Copy each record exactly and skip its pictures.

+++ Information shown

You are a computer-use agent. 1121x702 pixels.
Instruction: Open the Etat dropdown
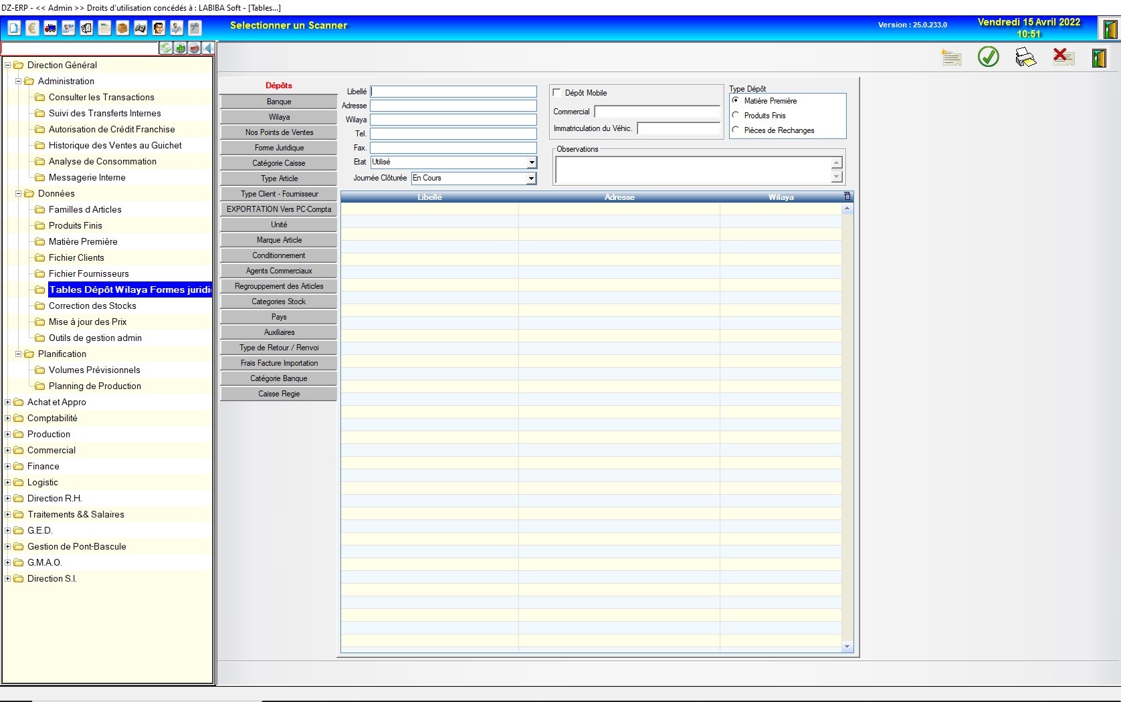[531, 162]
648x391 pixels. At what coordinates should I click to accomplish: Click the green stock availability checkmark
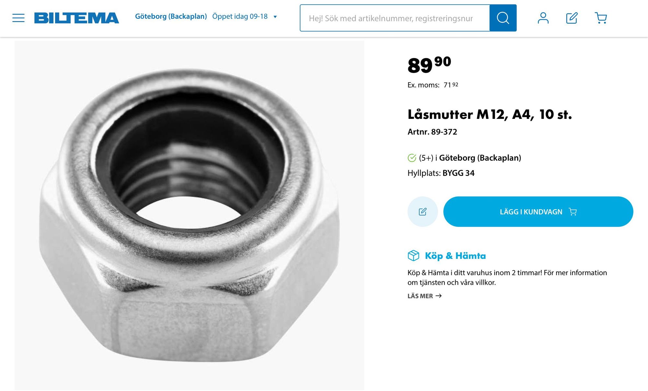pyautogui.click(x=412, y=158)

++++++

• _Written response_
You are a computer-use agent. 1121x702 pixels.
Instruction: Open the Etat dropdown
[531, 162]
648x391 pixels. At what coordinates should I click to accomplish: Click the green stock availability checkmark
pyautogui.click(x=412, y=158)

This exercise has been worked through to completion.